From the line that contains "This screenshot has width=271, height=198." down to the last line of the entries, repeat every line exactly. Do not carry over the pictures.

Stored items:
────────────────────────────────────────

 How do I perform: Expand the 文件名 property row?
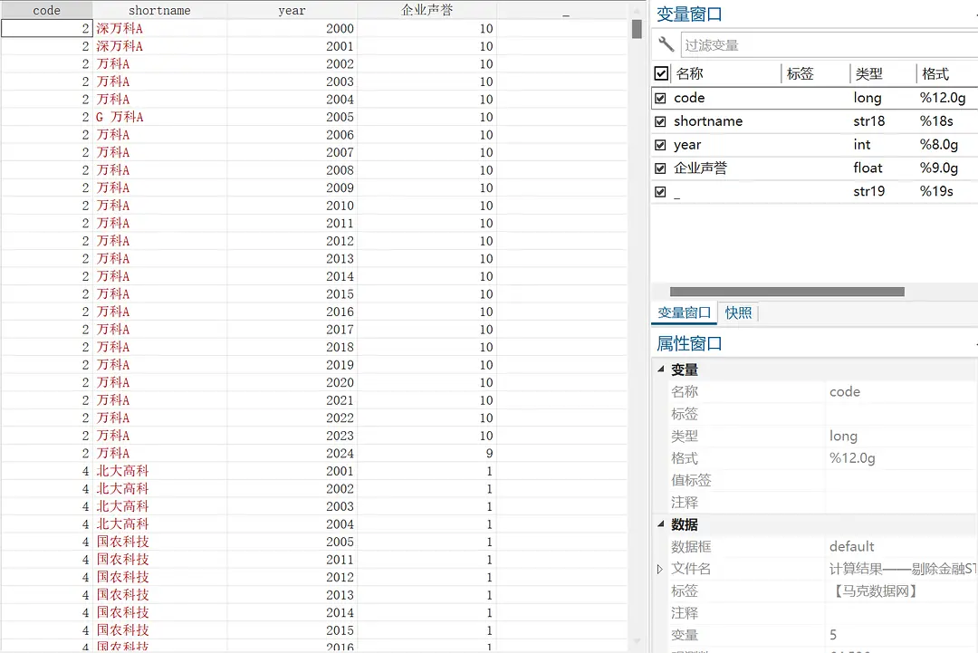click(659, 569)
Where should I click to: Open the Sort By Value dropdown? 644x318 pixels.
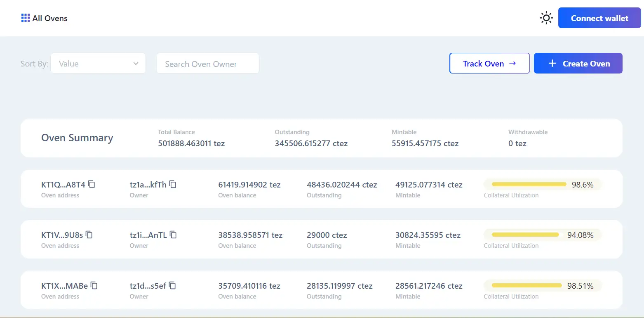(x=98, y=64)
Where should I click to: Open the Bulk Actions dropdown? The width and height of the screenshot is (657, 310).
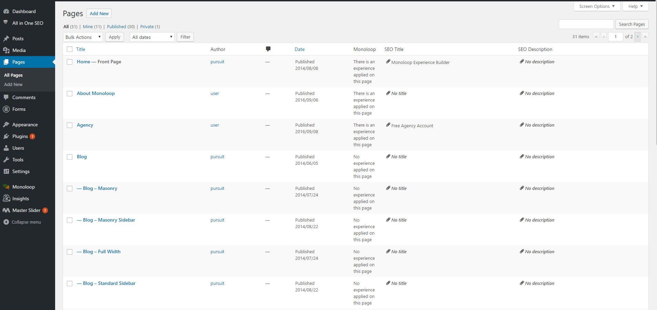tap(83, 37)
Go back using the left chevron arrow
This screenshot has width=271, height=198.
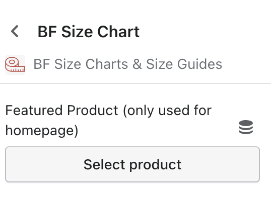tap(15, 31)
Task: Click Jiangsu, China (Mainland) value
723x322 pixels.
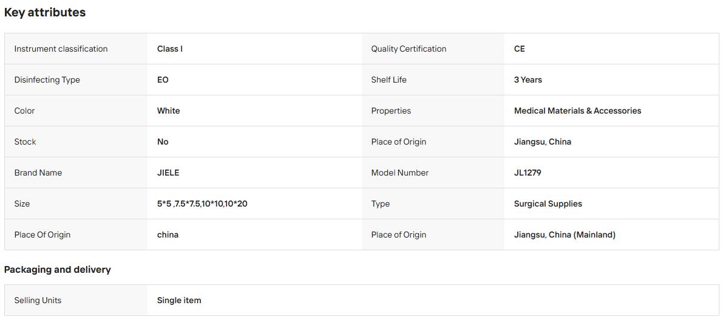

────────────────────────────────────────

» **YOUR SOLUTION**
This screenshot has width=271, height=198.
tap(15, 31)
Task: Click Jiangsu, China (Mainland) value
723x322 pixels.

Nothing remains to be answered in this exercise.